Europe Can't Outsource Its Migrant Crisis

Another drop in the bucket.

Photographer: DELIL SOULEIMAN/AFP/Getty Images

Europe’s latest plan to stem the flow of migrants to its shores raises awkward questions. The situation is urgent, and the need for bold action is indisputable -- but the new proposals are both troubling and inadequate.

In effect, the European Commission’s new “Partnership Framework” tells migrants’ home countries they’ll be rewarded with trade and aid for curbing the outflow, and punished if they fail to. As it stands, this plan is unlikely to work; to the extent it does work, it may put refugees in danger.

Last year, some 1 million people came to the EU seeking sanctuary and better lives. Nearly 3,000 people have died crossing the Mediterranean this year. Most migrants embark from Libya and, increasingly, Egypt. More and more of them are unaccompanied minors. Criminal syndicates have turned migrant smuggling to Europe into an estimated $6 billion business.

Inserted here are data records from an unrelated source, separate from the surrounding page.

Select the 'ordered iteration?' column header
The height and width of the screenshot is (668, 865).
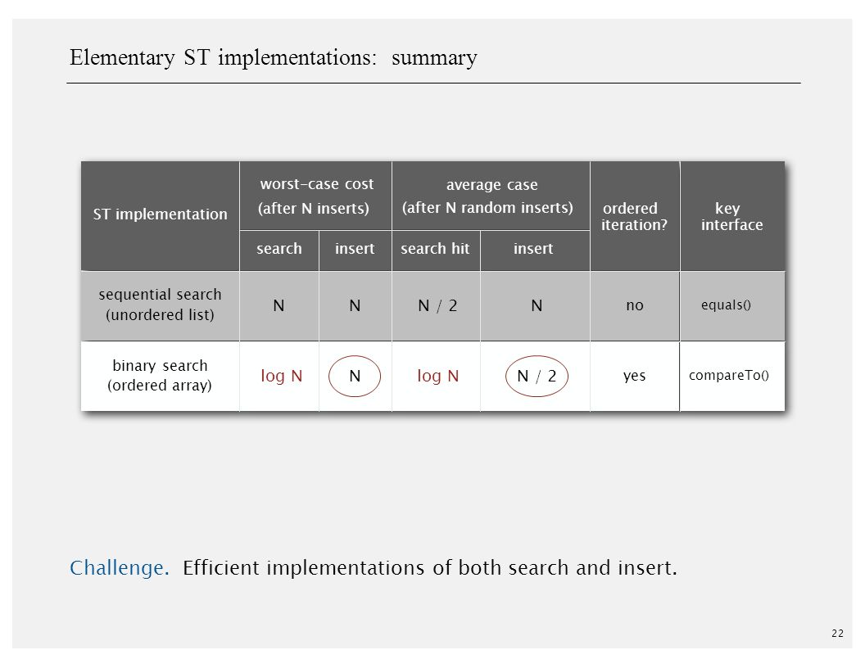pyautogui.click(x=635, y=216)
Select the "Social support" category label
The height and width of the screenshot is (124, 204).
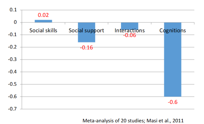pos(86,30)
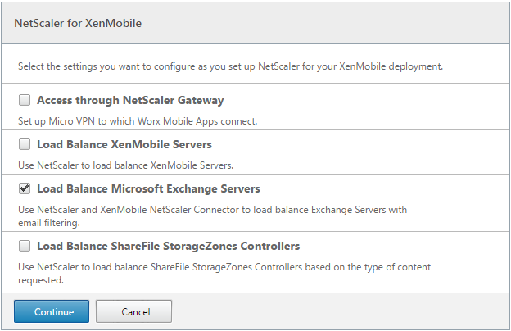Click the ShareFile StorageZones description first line

click(x=224, y=267)
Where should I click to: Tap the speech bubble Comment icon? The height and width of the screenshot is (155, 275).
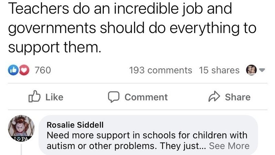114,97
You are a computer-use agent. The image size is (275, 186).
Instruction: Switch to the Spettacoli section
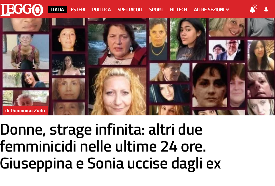click(130, 10)
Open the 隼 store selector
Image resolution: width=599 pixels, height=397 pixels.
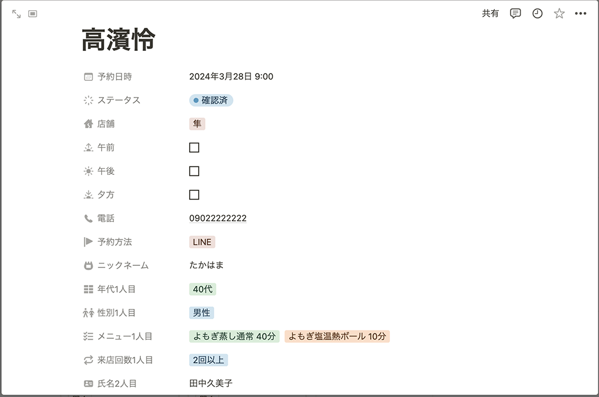pyautogui.click(x=197, y=124)
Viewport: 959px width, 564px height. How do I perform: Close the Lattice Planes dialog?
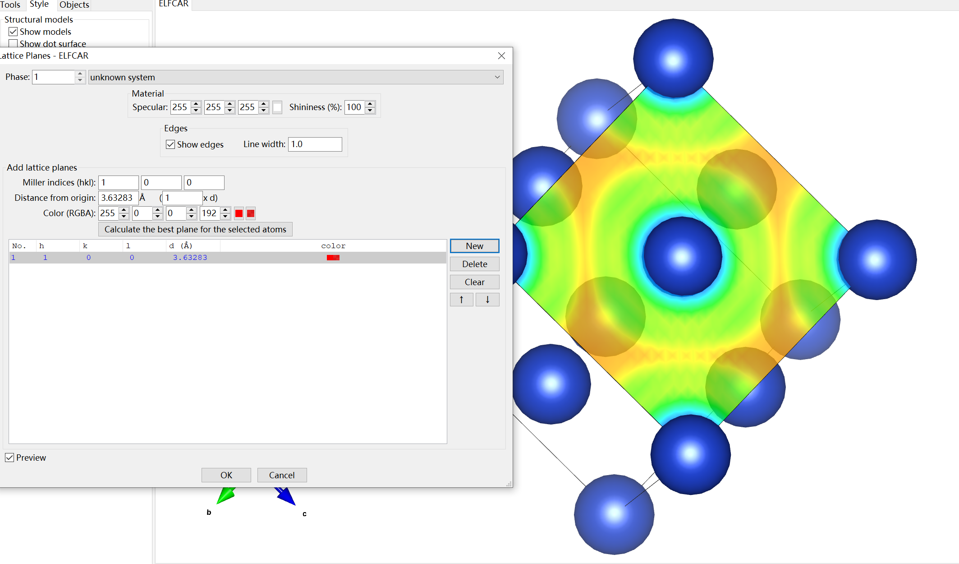coord(501,55)
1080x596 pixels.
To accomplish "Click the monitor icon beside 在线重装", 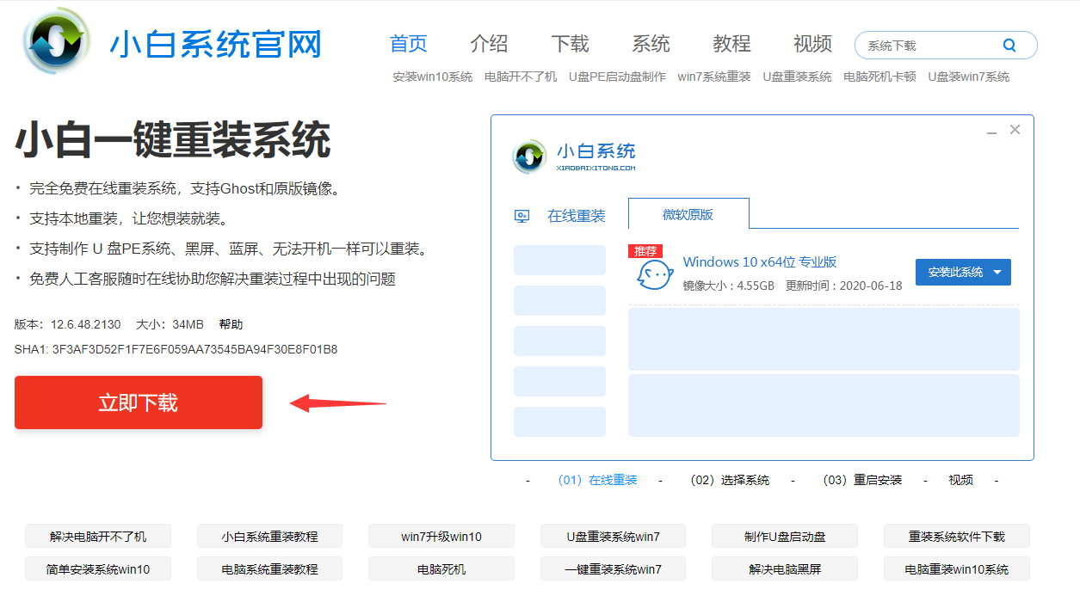I will pyautogui.click(x=522, y=216).
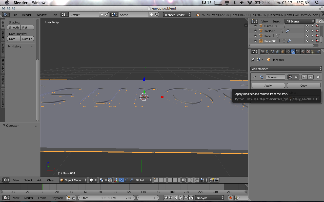Click the translate manipulator icon in 3D header

pos(122,180)
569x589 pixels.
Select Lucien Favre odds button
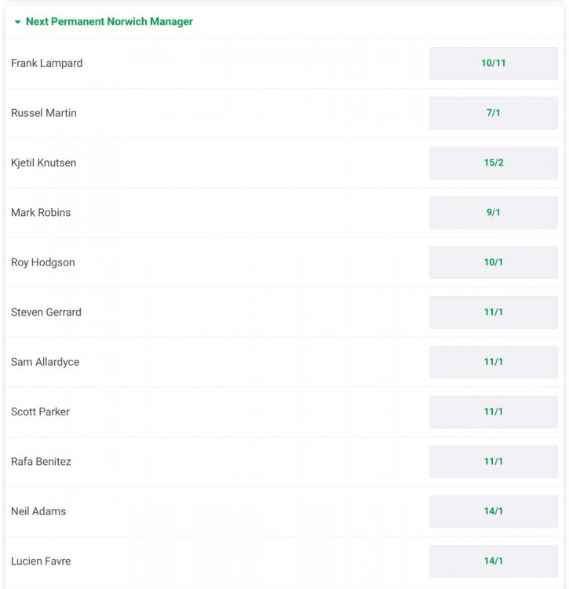[493, 562]
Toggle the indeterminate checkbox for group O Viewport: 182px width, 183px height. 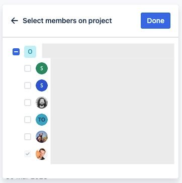[16, 52]
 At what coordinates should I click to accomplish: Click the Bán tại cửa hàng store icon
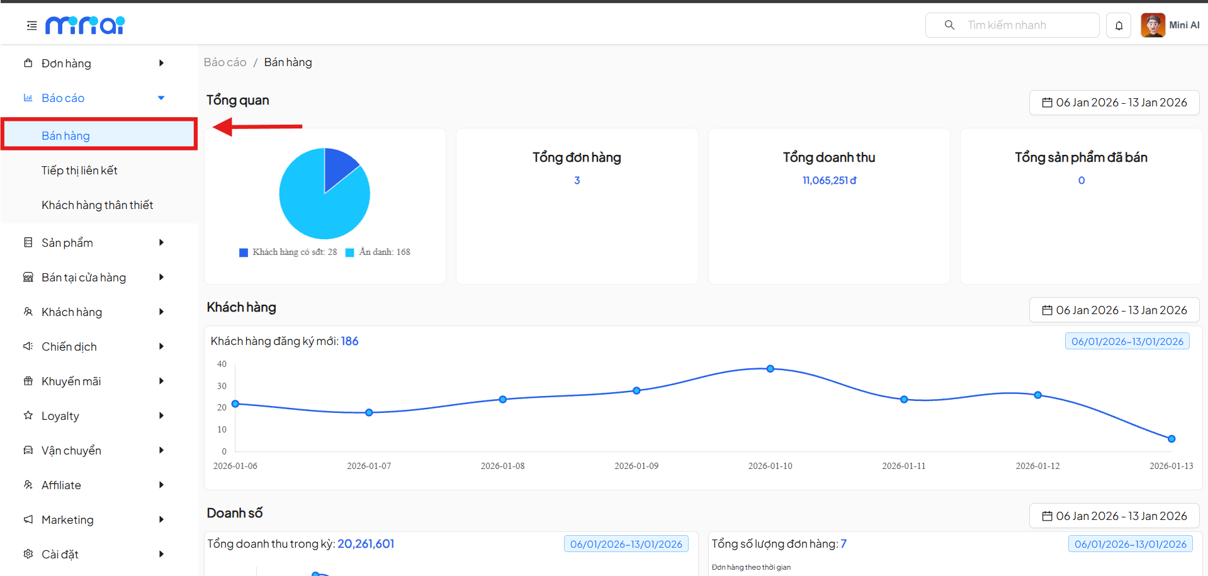(28, 277)
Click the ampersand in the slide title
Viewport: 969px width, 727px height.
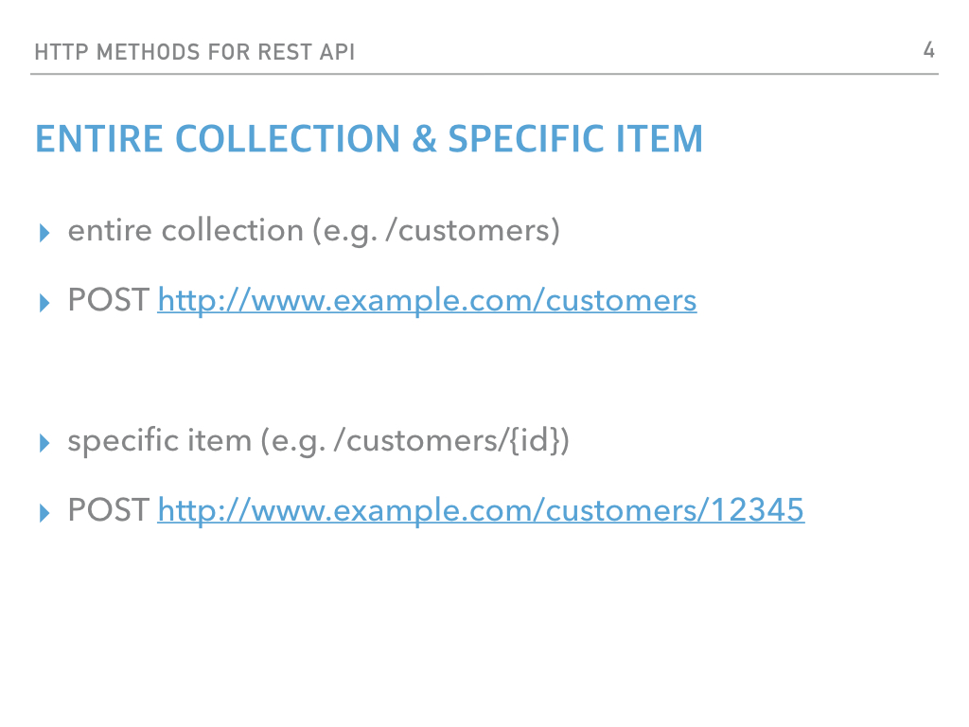(424, 138)
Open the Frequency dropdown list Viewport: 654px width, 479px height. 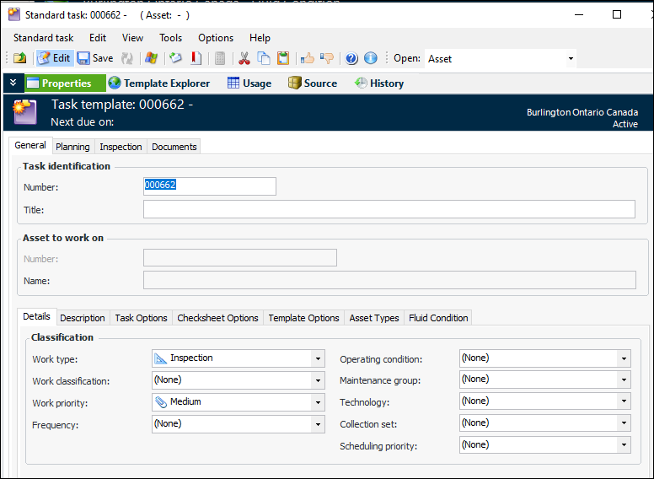coord(318,424)
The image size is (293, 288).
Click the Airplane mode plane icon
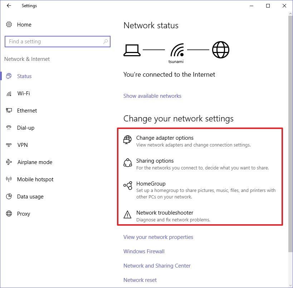9,162
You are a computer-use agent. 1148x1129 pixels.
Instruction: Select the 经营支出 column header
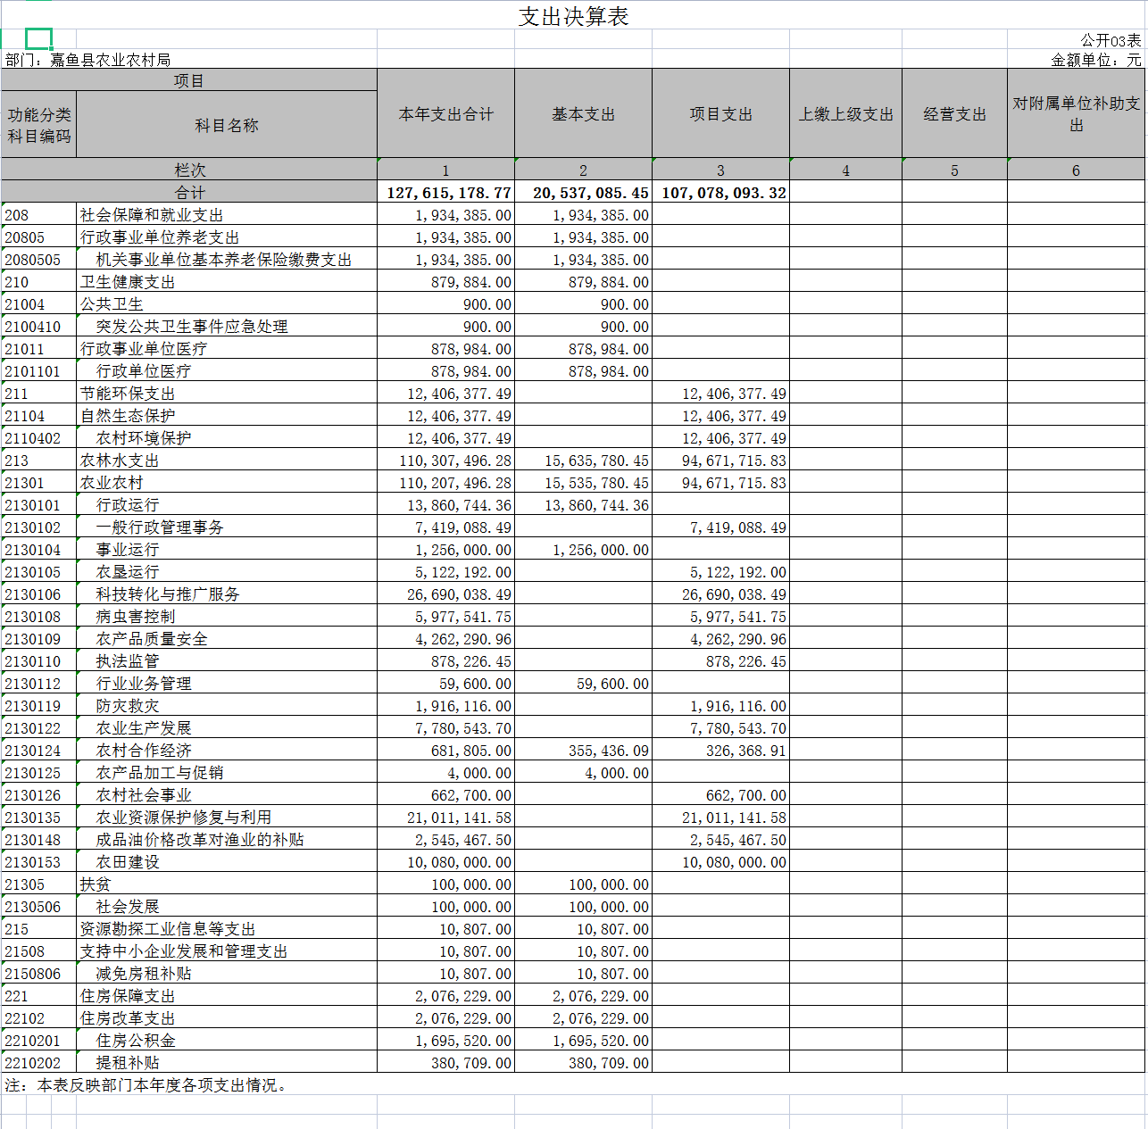(954, 114)
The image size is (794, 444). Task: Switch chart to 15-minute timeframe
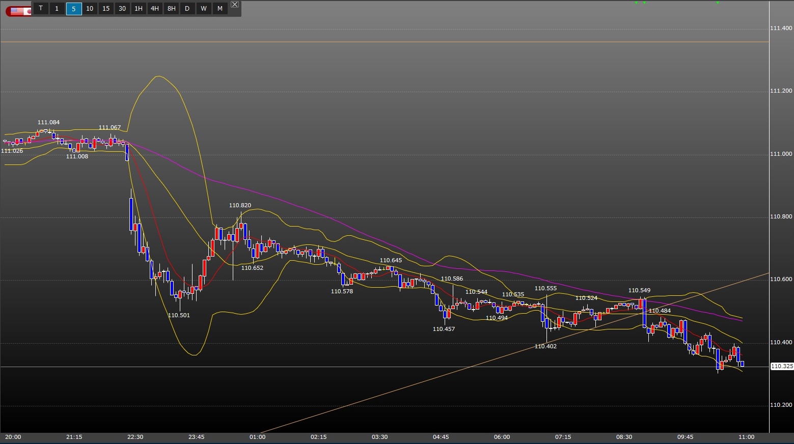106,8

So it’s understandable that the EU wants to replicate the initial success of its arrangement with Turkey, which agreed to let Greece send back “all new irregular migrants” in exchange for 6 billion euros ($6.8 billion) and the right for its citizens to travel to Europe without visas. The deal cut arrivals through Greece by 90 percent, and considerably reduced the flow to Europe overall. But arrivals through Italy are undiminished.

Under the new proposal, the EU will spend 8 billion euros ($9.1 billion) over five years on aid for more than a dozen countries in Africa and the Middle East. In return, they must cooperate in accepting the return of more arrivals to their countries of origin or transit, cracking down on smugglers, and generally improving migration management. Over the longer term, the EU also hopes to raise about 60 billion euros of mostly private money for investment to address the root causes of migration. The EU says it will use its trade, aid and visa policies to reward countries that cooperate, and that “there must be consequences for those who do not cooperate on readmission and return.”

What’s the problem with this? Simply that many of the would-be partner governments are much less competent than Turkey’s (think Mali or Niger), or corrupt and unjust (think Eritrea or Sudan). Without close oversight and effective accountability, they can’t be trusted to properly discharge their partnership responsibilities -- and they shouldn’t be encouraged, in effect, to stop migration by any means necessary.

There’s another drawback: Linking aid to stopping migration opens the EU up to blackmail. After the EU did its deal with Turkey, Niger demanded an extra 1 billion euros ($1.1 billion) in aid to curb the outflow. Kenya has threatened to close the Dadaab refugee camp, the world’s largest.

The Commission is right, though, to offer more money for helping refugees in place. It’s proposing more support for refugees in Lebanon and Jordan, which have borne a huge burden, but the commitment still isn’t adequate. The new Government of National Accord in Libya, the point of departure for migrants headed across the Mediterranean, also needs more of this kind of support. Joining efforts to crack down on smuggling gangs is a win-win proposition for both the EU and the weak states it wants to assist. And well-targeted development aid can help keep people at home by easing or averting humanitarian emergencies.

There’s no quick or easy fix for this problem. Balancing humane (and lawful) treatment of refugees with what Europe’s citizens are willing to accept is an enormous challenge, and likely will be for years to come. Europe will doubtless need to spend more money -- but it can’t meet all its obligations in this matter just by paying other governments to take care of it.